Cross posted from Article XI
Not far beneath the surface of a relatively small patch of land in Pittsylvania County in southern Virginia lies the front line over a battle for Virginia’s future and its sense of identity. Searching Virginia’s past, back as far as the first days of the Jamestown settlement, Virginian’s found ways to live in relative harmony with their environment. They respected the natural world and in later periods numerous Virginia landowners would become rich from the soils of Virginia. The Founding Fathers, landowners whose wealth was owed primarily to rich tobacco crops, repeatedly stressed “mans” relationship to nature.
But the years, it seems, have swept away any vestiges of that symbiotic relationship that was once an ideal of many Virginians. Today, Virginians face the real threat of uranium mining. If the ban were to be lifted, another blow to the relationship between Virginians and their natural environment would result, a consequence whose value cannot be monetized.
More and more, some Virginian’s appear to look at the natural world principally as a place to make a profit and not a symbol of what it means to be a Virginian. Making a profit through nature and revering nature are not, I should emphasize, mutually exclusive. But making a profit through nature by extracting radioactive elements from beneath the soil to be used in a nuclear reactor that produces waste with no foreseeable home for storage is, by any definition, a dispirited and unhealthy relationship.
Whether or not the uranium being pulled from the ground is as radioactive as some claim is almost beside the point. The issue of uranium mining has to do with the entire extraction, production, and waste chain. That is, to thoroughly understand the full implications of uranium mining, one has to look at the extraction process, the production process, as well as where all of the spent nuclear fuel is likely to wind up.

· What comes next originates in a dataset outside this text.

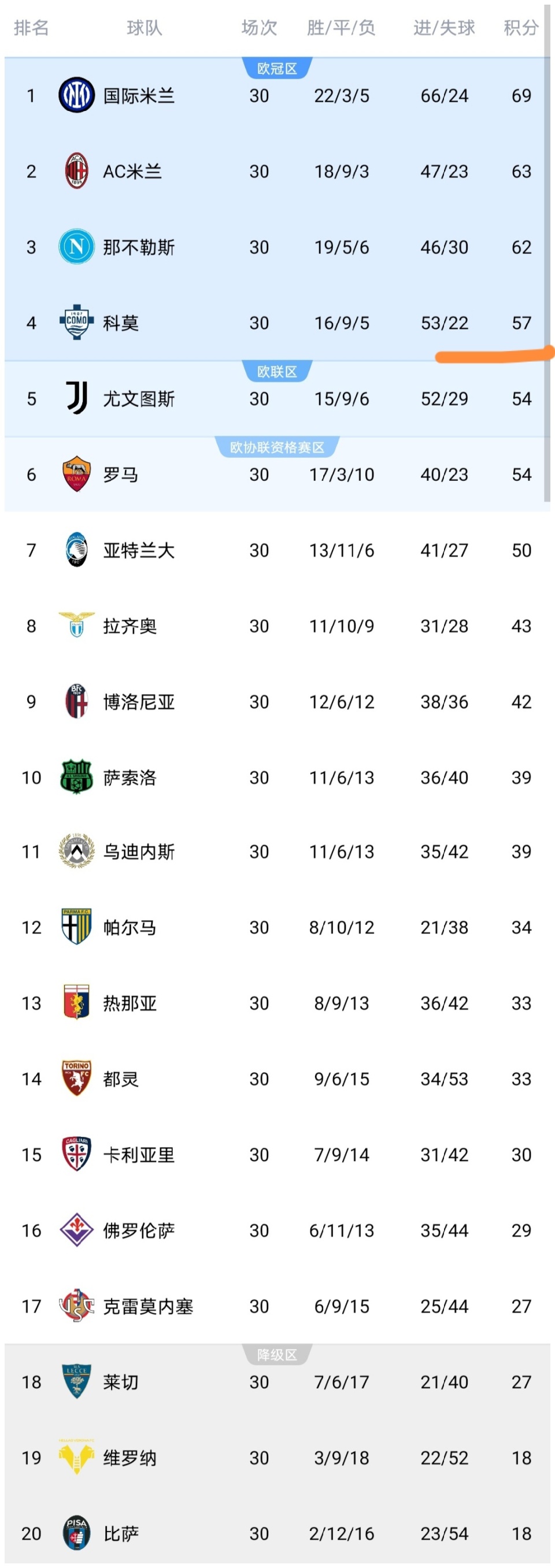Click the Inter Milan club logo
The width and height of the screenshot is (555, 1568).
[x=76, y=95]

Despite the claims made about the safety of this process, there is no certainty in any affair in life. The example of Fukushima is a tragic picture of what overconfidence can result in when we deal with such powerful substances like nuclear energy. There are risks and not all of them are satisfactorily minimized for a host of different reasons.
The issue of uranium mining is truly an issue of mining for Virginia’s soul. Instead of investing more profoundly in advanced energy technologies and looking towards the future, we continue to invest “in the moment,” breaking our bonds with nature while ultimately hurting human individuals in the process. I am fully aware of the difficult choices we have to make on the energy policy front. But we are making energy choices off the cuff, without an eye towards the long-term, without an eye towards the safety of Virginians, without an eye towards how much we truly value the environment. Today it is uranium in Pittsylvania, tomorrow it is another energy resource somewhere else in Virginia. What will the consequences be and how will we think of ourselves when we call ourselves Virginians?